Le secteur bancaire espagnol est l'une des grandes sources d'inquiétudes des marchés, car il est fragilisé depuis l'éclatement de la bulle immobilière en 2008.
La Banque d'Espagne a d'ailleurs révélé vendredi que le secteur accumulait pour 184 milliards d'euros d'actifs immobiliers problématiques fin 2011, soit 60% de son portefeuille.
Les banques du pays ont sur les bras des crédits risquant de ne pas être remboursés, ainsi qu'un stock d'immeubles et de terrains saisis: ces actifs considérés comme problématiques --car à la valeur incertaine-- représentaient déjà 176 milliards d'euros en juin 2011, et ce chiffre a donc encore augmenté.
Standard and Poor's s'en était inquiétée jeudi soir, en abaissant de deux crans la note souveraine de l'Espagne, de A à BBB+, et indique lundi que les dégradations des notes des banques en est la conséquence directe.
Nous percevons une probabilité croissante que l'Etat espagnol doive fournir un soutien budgétaire supplémentaire au secteur bancaire, expliquait-elle, ce qui menacerait le devoir de réduction du déficit.
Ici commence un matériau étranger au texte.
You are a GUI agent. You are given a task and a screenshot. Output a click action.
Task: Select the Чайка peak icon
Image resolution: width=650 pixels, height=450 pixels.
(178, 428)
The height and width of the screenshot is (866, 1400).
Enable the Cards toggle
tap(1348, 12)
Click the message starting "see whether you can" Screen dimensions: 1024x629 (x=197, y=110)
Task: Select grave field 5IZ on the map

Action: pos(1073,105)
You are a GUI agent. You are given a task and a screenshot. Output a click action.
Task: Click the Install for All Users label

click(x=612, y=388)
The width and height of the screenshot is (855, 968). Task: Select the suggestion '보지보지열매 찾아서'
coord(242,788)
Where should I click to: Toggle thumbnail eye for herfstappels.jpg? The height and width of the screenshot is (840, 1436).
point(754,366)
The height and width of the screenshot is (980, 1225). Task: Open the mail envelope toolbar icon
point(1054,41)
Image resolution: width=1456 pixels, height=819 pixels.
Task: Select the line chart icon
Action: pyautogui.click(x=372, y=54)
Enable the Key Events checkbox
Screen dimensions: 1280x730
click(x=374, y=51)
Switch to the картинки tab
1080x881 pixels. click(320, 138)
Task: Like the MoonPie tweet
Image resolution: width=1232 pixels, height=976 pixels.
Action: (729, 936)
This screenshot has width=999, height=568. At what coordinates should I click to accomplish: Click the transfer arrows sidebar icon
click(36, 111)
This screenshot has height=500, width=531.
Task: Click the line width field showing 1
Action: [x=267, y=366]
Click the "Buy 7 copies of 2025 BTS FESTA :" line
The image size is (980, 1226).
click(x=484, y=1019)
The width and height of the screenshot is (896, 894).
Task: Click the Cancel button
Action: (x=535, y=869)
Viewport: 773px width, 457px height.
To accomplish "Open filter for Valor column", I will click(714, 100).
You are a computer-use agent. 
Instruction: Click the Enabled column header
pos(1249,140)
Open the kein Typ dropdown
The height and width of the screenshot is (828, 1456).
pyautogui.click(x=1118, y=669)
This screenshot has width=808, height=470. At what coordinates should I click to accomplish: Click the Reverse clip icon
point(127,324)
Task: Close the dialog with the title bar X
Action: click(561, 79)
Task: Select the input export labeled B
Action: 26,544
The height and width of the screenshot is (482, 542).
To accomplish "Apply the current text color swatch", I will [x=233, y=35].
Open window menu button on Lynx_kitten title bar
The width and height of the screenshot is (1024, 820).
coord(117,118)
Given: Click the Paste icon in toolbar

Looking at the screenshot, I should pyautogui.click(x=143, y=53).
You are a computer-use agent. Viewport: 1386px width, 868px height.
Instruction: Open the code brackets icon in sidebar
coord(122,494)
Déjà mercredi le FMI avait appelé l'Espagne à aller plus loin dans l'assainissement de ses banques afin de remédier aux faiblesses qui demeurent malgré une grande réforme du secteur financier.
Les autorités espagnoles ont imposé au secteur bancaire de nettoyer une fois pour toutes leur bilan face aux actifs immobiliers risqués, ce qui a conduit les banques du pays à réaliser pour 53,8 milliards d'euros de provisions.